Thanks for your submission to the Software Bazaar! As described by our open source statement, do you have the source code for your project available? Thank you!

david-lazarus commented 7 years ago

source code - never specifically discussed with Johan before but I’m sure he’d be happy to share e.g. the website code with anyone who is interested- they just should ask him. He writes the code assuming his own understanding so it might be a bit cryptic to others. The database definition is summarized in our poster but we can also share that. We already give direct read-only access to the database to anyone who wants it - they can thus see and copy the ddl should they be interested. Johan has put some other projects on github so maybe he can do that too with the database code. But at the moment he is in France (defending democracy in the elections there) so we’ll have to take it up with him later, e.g. July.

cheers dave

David Lazarus david.lazarus@mfn-berlin.de Museum für Naturkunde Invalidenstrasse 43 10115 Berlin

daisieh commented 7 years ago

Hi David,

Unfortunately, we can't accept entries into the Software Bazaar that don't adhere to our open source statement, but if you're interested, we'd love to hear about your work in a Lightning Talk instead. We strongly encourage you to encourage Johan to develop and release his code publicly on Github or similar in the future as well!

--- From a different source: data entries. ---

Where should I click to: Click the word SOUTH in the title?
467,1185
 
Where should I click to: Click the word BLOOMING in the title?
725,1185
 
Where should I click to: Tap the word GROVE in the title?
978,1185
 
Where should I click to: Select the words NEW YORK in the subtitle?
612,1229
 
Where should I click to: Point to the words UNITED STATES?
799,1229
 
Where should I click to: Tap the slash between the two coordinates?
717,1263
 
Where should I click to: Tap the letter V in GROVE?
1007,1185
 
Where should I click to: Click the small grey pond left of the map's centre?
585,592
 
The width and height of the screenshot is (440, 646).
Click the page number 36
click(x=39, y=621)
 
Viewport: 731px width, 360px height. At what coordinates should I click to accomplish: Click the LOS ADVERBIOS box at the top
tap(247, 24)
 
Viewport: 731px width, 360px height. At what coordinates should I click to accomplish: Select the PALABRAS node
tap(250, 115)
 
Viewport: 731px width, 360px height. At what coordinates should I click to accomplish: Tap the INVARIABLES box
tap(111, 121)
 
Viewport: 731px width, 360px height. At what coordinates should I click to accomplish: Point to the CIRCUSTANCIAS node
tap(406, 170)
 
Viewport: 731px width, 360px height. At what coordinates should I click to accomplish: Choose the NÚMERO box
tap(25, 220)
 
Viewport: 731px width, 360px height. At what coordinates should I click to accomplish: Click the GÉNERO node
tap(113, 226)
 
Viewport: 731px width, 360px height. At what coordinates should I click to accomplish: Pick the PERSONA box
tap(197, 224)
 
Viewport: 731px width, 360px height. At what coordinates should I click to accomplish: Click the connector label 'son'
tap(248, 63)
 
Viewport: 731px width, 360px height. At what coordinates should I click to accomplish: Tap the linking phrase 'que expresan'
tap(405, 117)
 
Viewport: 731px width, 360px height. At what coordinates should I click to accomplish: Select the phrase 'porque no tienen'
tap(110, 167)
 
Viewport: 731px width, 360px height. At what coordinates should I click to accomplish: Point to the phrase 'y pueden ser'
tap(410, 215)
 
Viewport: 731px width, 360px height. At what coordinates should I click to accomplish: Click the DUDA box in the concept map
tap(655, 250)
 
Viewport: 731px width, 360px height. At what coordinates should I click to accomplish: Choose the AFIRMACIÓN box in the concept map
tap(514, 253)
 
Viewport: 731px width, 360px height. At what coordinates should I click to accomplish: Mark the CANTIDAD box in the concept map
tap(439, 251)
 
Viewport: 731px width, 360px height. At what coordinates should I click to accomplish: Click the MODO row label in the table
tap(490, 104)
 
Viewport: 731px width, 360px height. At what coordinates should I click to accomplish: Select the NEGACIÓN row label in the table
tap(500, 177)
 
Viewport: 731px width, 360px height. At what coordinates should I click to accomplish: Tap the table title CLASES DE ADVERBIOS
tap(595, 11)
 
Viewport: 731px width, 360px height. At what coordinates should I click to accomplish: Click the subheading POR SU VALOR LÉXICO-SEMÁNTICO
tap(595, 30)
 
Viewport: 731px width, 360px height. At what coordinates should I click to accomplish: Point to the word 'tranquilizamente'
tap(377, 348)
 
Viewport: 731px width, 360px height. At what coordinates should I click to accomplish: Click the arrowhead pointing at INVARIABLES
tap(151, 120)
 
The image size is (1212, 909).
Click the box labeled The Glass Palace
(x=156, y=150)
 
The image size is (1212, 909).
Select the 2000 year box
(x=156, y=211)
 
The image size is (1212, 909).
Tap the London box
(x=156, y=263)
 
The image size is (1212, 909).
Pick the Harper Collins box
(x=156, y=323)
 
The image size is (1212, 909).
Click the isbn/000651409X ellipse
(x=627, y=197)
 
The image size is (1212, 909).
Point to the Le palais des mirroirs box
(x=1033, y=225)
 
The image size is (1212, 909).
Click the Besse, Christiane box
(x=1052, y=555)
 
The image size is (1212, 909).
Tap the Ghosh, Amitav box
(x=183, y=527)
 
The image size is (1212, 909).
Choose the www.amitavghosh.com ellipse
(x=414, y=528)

Thanks, Daisie (on behalf of the organizing committee)

david-lazarus commented 7 years ago

Hi,

Software Bazaar vs Lightning Talk - what precisely is the difference, other than a few minutes reserved talk time? I assume I am allowed to show the database and discuss it freely regardless?

cheers, dave

daisieh commented 7 years ago

There is no interactive demo associated with the lightning talk, you'd just present a short talk about your database. You could do a brief demo as part of the talk, but it'd be hard to squeeze that in in 5 minutes.

david-lazarus commented 7 years ago

Hi Daisy,

Well, there is already a poster on the database at the main meeting, and a re-check of the iEvoBio schedule seems not to offer alternatives to the suggested (IMHO, for our purposes limited) lightning talk. Thus I’ve decided to skip the iEvoBio session.

I had thought the main point of the meeting was simply informal exchange of information at various levels about evolution software and was open to people working in different areas of science, and in different ways. There are in fact - perhaps not in your neck of the woods but elsewhere in science - large bodies of important software that are either, like ours, mostly informally shared, but not posted somewhere; or restricted in some way (most large science organisations SFAIK do not post all the code behind their public websites); up to and including closed commercial software which is often the only way to fund the programmer(s) so the software remains available to the community. There are many valid models that are used to support science software development. Yours is the first time in my 30+ year involvement with science software that pre-posted code has been a requirement for a meeting. Perhaps you should consider in the future being more open to these alternate ways of working - you’ll communicate with more people that way (and be putting the support of software development at the top of the priority list).

Good luck with your meeting tho.

Regards,

Dave Lazarus

k8hertweck commented 7 years ago

Thanks for sharing your concerns. We acknowledge that there are other ways software is developed and supported, but iEvoBio has been committed to open source since its inception, and we'll endeavor to be as clear about them as possible.